Les Fables de l’Humpur (Pierre Bordage)

Les Fables de l'Humpur (Pierre Bordage)

Les Fables de l'Humpur

Auteur : Pierre Bordage
Editeur : Au Diable Vauvert
Date de parution : 02/2010
Pages : 574
Prix : 23€

Véhir est un Grogne de Manac, une communauté agricole des bords de la Dorgne qui cultive le blaïs et sert de nourriture aux Hurles de Luprat. Le soir de son premier grut collectif, alors que l’individualité est sévèrement condamnée, il refuse son destin et la régression vers laquelle se sont engagés les siens. Il se retrouve soudainement sur la route, à la merci des prédateurs, mais aussi du froid et de la faim. Bientôt, il fait une rencontre qui va bouleverser ses sens et toutes ses croyances, et entame un long voyage vers le Grand Centre, à la recherche des Dieux Humains.

Un univers, un langage, des personnages

Dès les premières pages, le lecteur est entraîné dans un monde divisé en clans où vivent des êtres mi-animaux, mi-humains. Les prédateurs mangent les « pue-la-merde », aucun mélange n’est autorisé et l’esprit collectif domine. Tous glissent inexorablement vers une régression et ne cherchent pas à remettre en cause l’ordre établi. Le physique des personnages est déstabilisant, leur mode de vie bien organisé est dérangeant et leur langage qui tend à la simplification, proche de certains patois français, demande un léger temps d’adaptation. En deux petits chapitres, Pierre Bordage pose la problématique de tout un monde, brutal et animal, dont l’humanité est peu à peu écartée. Il en résulte des scènes un peu difficiles et perturbantes, avec des descriptifs assez crus.
Afin de mieux entraîner le lecteur dans cette lecture d’une grande force, des petites fables ouvrent chaque chapitre, telles des fenêtres sur des croyances bien étranges, permettant de mieux accompagner le quotidien des habitants de la Dorgne et d’ailleurs. Aucun détail n’est laissé au hasard, tout ayant une grande importance dans le déroulement du récit. Les sociétés, les personnages et les émotions sont très crédibles, ce qui rend d’autant plus effrayante cette plongée dans un monde impitoyable.

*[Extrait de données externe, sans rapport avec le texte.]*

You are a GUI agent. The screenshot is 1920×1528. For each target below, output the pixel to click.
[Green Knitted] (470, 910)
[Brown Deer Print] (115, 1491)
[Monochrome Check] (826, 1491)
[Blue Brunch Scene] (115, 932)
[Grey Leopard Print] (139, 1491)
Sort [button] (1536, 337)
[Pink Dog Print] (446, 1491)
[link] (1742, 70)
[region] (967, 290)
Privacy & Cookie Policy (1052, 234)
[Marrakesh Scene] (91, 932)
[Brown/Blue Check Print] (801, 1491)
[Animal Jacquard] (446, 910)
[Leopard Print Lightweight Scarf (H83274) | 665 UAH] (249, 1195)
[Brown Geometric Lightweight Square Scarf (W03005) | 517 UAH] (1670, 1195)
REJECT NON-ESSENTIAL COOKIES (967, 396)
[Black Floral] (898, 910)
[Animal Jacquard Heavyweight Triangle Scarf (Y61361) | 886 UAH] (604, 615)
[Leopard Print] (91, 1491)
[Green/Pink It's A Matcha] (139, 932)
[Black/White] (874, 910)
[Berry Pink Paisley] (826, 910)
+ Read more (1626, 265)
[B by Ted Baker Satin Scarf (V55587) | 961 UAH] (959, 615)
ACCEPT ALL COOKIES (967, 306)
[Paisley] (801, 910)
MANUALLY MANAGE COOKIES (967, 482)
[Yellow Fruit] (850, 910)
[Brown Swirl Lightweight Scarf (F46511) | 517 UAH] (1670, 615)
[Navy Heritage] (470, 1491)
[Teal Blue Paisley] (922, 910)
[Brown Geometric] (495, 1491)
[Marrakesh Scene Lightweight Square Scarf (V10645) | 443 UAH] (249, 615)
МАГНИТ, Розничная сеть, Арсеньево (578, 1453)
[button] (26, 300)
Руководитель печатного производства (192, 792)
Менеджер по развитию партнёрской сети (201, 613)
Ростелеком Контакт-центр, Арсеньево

Une aventure humaine, une histoire d’amour

Au delà du voyage, des dangers et de l’action, Les Fables de l’Humpur laisse une grande place à l’humanité et aux relations entre les personnages. Ces derniers doivent combattre des instincts puissants, entre soumission et prédation, peur et férocité. La narration permet au lecteur de se plonger dans l’esprit des personnages. Véhir est en lutte permanente pour refuser son conditionnement de proie et est touchant dans sa manière de courir après ses espoirs de compréhension et de changement. Les autres ne sont pas en reste ; croiser Véhir et ses compagnons provoque souvent un rejet brutal ou une prise de conscience conduisant à une remise en question importante, parfois difficile à vivre.
Pour les compagnons de chemin, contraints à se soutenir les uns les autres, la méfiance doit laisser place à la confiance et celle-ci peut parfois évoluer vers des sentiments plus doux. La découverte et l’acceptation de soi et de l’autre sont un axe primordial de la narration, qui donne toute sa dimension à l’œuvre. Néanmoins (car il faut bien un bémol, même pour les meilleurs ouvrages), les scènes un peu sentimentales semblent une ou deux fois un peu décalées, pas vraiment à leur place à ce moment précis de l’histoire. Cela n’empêche en rien le développement de l’affection du lecteur pour ces êtres à la fois si semblables et si différents, unis par un but commun.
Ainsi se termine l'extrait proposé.